What's that? You don't believe me?! Well, you can read it for yourself
here!
What is an octet, you ask? It's a unit of digital information in computing
and telecommunications that consists of eight bits. (Hence, __oct__et.)
"So what?", said the neck bearded MySQL developer dressed as Neo from the
Matrix, as he smuggly quaffed a Surge and settled down to play Virtua
Fighter 4 on his dusty PS2.
So, if you recall from your Pre-Intro to Programming, 8 bits = 1 byte.
Thus, the RFC states that the storage maximum storage requirements for a
multibyte character must be 4 bytes, as required.
I know that RFCs are more of GUIDELINE, right? It's not like they could be
considered a standard or anything! It's not like there should be an
implicit contract when an implementor decides to use a label like "UTF-8",
right?
Because of you, we have to strip our reader's carefully crafted emojii.
Because of you, our search term data will never be exact. Because of you,
we have to spend COUNTLESS HOURS altering every table that we have (which
is a lot, by the way) to make sure that we can support a standard that was
written in 2003!
A cursory search shows that shortly after 2003, MySQL release quality
started to tank.

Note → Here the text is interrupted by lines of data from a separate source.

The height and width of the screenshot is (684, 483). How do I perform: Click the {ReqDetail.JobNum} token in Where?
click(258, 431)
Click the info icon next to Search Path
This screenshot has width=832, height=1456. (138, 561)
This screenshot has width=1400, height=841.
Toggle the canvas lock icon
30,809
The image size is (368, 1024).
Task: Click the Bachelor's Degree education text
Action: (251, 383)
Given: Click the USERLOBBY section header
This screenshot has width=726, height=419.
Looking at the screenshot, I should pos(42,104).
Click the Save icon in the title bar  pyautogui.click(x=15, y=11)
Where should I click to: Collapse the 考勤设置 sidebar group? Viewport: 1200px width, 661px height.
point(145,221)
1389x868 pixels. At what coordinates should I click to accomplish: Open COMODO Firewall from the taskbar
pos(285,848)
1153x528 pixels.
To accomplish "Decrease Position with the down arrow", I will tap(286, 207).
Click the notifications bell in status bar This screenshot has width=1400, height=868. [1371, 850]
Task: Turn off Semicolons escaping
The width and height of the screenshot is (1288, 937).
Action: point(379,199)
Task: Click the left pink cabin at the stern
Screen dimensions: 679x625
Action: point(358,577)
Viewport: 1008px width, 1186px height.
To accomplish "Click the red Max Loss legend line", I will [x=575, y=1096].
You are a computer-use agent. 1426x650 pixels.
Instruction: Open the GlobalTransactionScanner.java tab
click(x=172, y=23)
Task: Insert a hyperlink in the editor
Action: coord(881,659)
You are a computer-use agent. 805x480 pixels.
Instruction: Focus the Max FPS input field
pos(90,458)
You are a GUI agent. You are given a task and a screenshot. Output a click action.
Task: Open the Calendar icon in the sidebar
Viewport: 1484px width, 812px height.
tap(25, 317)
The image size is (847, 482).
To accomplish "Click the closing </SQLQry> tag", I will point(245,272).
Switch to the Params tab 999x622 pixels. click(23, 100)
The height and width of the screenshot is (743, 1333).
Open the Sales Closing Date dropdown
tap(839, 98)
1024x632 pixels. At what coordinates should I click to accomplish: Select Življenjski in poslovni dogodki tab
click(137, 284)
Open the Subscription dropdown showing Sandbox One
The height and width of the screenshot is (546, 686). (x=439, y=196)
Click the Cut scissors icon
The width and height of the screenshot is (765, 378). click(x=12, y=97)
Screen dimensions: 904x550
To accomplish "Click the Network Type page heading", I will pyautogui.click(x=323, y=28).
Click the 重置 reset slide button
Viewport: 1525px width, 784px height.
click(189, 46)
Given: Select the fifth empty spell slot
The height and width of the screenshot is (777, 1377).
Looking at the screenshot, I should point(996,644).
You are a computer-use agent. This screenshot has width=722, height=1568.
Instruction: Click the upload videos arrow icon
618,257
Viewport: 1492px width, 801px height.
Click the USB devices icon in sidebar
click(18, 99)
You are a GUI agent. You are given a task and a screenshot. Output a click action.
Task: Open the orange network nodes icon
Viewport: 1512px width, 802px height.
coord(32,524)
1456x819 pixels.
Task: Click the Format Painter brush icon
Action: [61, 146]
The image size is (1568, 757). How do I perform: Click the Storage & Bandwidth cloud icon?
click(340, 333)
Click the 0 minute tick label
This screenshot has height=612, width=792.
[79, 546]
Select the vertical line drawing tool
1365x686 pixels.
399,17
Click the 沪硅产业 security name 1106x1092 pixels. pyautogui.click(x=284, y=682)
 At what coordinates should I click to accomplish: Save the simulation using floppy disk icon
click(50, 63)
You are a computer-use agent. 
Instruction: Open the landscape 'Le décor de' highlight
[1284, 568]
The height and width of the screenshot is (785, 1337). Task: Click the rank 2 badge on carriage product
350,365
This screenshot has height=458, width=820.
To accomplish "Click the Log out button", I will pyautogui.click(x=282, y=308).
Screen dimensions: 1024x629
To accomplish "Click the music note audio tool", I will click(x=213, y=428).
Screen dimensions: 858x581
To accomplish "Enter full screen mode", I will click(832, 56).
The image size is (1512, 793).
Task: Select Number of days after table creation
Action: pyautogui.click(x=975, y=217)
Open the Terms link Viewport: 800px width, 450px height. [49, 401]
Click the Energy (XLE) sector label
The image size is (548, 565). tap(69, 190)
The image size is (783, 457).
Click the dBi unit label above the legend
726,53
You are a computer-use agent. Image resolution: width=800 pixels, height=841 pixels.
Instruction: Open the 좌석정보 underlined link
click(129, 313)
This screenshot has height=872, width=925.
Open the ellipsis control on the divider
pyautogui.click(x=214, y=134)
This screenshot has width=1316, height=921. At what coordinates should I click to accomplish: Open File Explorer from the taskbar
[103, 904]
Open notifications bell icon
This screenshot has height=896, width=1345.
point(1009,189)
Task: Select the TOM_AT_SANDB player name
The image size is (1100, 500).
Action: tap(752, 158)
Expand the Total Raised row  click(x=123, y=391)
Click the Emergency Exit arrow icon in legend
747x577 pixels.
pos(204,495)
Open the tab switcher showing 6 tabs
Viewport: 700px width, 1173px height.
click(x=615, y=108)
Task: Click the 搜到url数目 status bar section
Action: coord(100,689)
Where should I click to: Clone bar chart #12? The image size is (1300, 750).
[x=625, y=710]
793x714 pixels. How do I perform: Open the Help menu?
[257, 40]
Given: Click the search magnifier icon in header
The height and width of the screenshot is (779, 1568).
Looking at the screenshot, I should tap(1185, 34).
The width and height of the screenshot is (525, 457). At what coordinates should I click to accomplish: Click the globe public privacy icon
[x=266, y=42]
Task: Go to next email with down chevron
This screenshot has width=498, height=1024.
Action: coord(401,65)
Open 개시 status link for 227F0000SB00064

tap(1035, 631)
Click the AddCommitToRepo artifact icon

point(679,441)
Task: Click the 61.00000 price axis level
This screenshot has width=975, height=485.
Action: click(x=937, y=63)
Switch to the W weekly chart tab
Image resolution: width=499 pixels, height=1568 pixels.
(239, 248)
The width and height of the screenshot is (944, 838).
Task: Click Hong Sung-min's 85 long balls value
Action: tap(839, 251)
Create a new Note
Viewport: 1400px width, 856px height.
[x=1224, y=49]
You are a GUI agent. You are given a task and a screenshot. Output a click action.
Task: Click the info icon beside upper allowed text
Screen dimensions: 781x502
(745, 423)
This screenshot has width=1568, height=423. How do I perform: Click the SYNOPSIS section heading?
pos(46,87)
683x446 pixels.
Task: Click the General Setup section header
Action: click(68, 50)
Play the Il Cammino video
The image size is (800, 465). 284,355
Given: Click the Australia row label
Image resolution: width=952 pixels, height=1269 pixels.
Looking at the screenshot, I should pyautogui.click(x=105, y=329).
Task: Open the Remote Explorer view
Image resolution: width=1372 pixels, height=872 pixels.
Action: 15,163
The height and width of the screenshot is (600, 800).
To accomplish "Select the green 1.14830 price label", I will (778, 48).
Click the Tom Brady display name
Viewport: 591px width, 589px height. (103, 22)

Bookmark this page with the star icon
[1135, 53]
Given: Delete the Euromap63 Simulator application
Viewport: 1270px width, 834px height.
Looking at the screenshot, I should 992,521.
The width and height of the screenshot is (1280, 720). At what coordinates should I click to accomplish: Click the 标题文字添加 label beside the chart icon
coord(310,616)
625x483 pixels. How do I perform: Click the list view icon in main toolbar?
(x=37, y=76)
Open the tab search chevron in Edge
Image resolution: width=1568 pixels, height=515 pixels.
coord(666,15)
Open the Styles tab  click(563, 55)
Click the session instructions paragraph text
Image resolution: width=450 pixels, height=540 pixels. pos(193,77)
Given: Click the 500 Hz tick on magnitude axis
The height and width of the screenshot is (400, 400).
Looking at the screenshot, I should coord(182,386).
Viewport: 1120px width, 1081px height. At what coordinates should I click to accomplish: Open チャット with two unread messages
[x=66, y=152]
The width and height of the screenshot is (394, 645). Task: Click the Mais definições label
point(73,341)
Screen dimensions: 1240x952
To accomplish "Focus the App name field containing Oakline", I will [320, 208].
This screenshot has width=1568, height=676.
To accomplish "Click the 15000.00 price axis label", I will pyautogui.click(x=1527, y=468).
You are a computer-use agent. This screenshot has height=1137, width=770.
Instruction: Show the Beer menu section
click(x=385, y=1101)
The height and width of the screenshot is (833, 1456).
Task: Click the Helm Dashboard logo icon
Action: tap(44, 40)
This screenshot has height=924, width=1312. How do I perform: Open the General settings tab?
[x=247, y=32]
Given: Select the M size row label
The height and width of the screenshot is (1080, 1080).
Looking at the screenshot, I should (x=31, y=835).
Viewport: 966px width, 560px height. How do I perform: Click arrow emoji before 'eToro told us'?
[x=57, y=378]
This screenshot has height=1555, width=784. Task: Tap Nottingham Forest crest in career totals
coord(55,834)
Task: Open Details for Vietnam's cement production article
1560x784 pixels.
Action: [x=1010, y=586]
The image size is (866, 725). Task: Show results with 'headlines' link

I can only assume that was because of you.
Jerk.
* The default charset should be utf8mb4.
* Alter and test critical business processes.
* Change OrderedFunctionSet to generate the appropriate tables.
* Generate ptosc or propagator scripts to update everything else, as needed.
* Curse the MySQL developer who caused this.
Justin Swanhart Says:
For technical performance reasons the default should be latin1. Utf8mb4 uses four bytes per character in sorting and grouping, regardless of the character. If you want a default of utf8mb4, then create your database with that character set.